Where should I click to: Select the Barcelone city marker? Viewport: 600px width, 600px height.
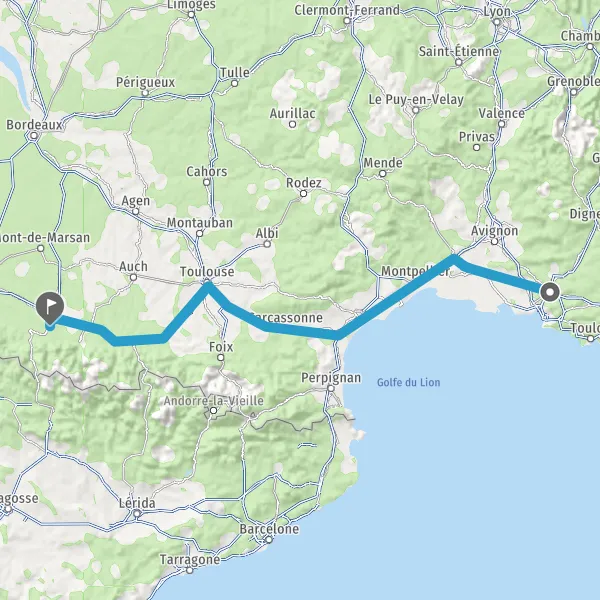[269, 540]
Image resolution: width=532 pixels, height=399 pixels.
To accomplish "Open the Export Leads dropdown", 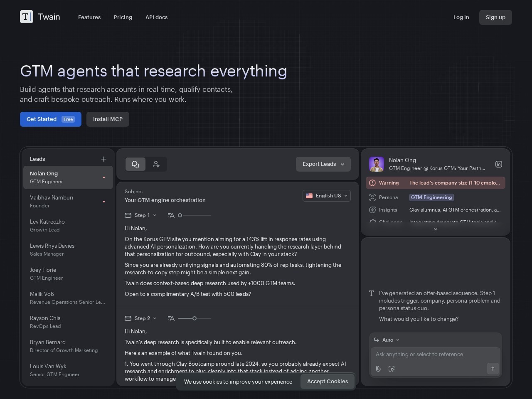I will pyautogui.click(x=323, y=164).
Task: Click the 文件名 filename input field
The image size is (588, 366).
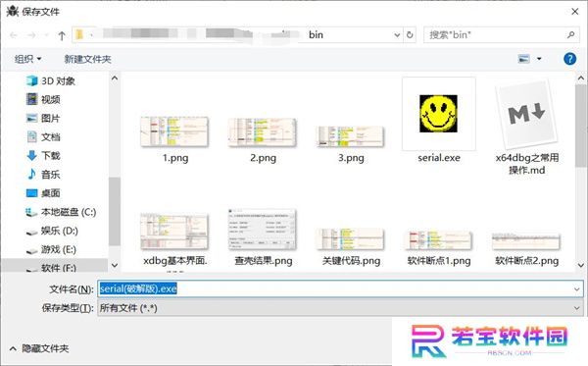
____
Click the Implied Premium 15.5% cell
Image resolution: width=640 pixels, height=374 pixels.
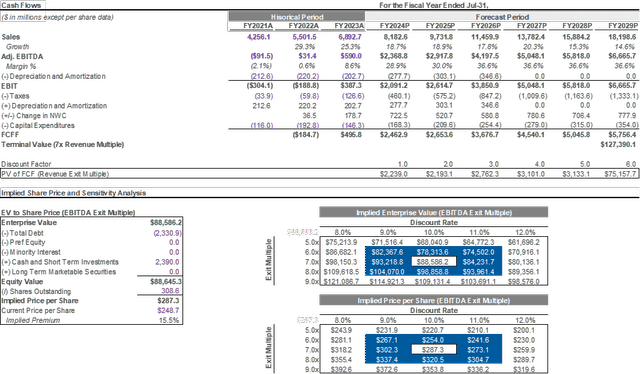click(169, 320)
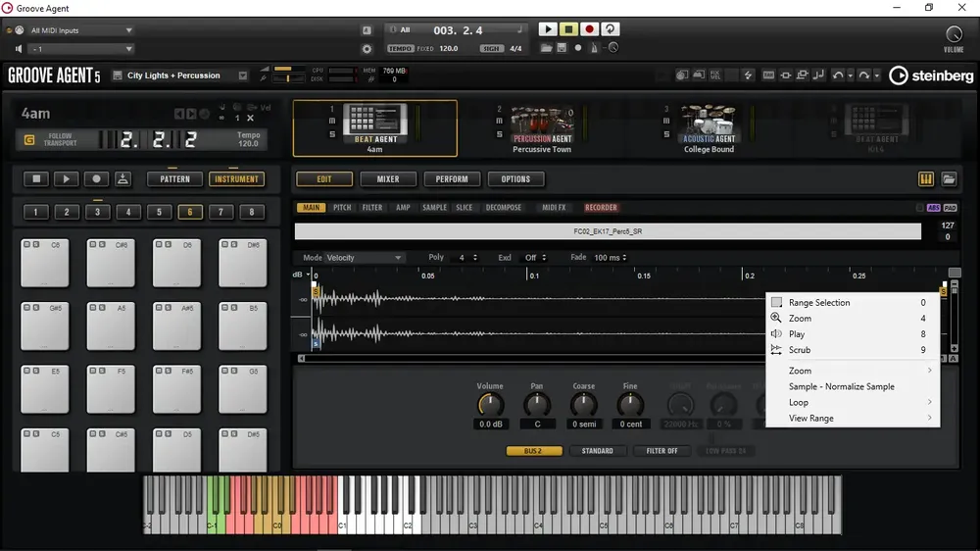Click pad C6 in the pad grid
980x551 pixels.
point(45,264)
____
§ **Problem requirements**:
Using the records above, write out exactly the lines between the one holding "Task: Click the 文件名 filename input field" and the one holding "The image size is (588, 366).", inclusive; leave everything else out.

§ **Written answer**:
Task: Click the 文件名 filename input field
The image size is (588, 366).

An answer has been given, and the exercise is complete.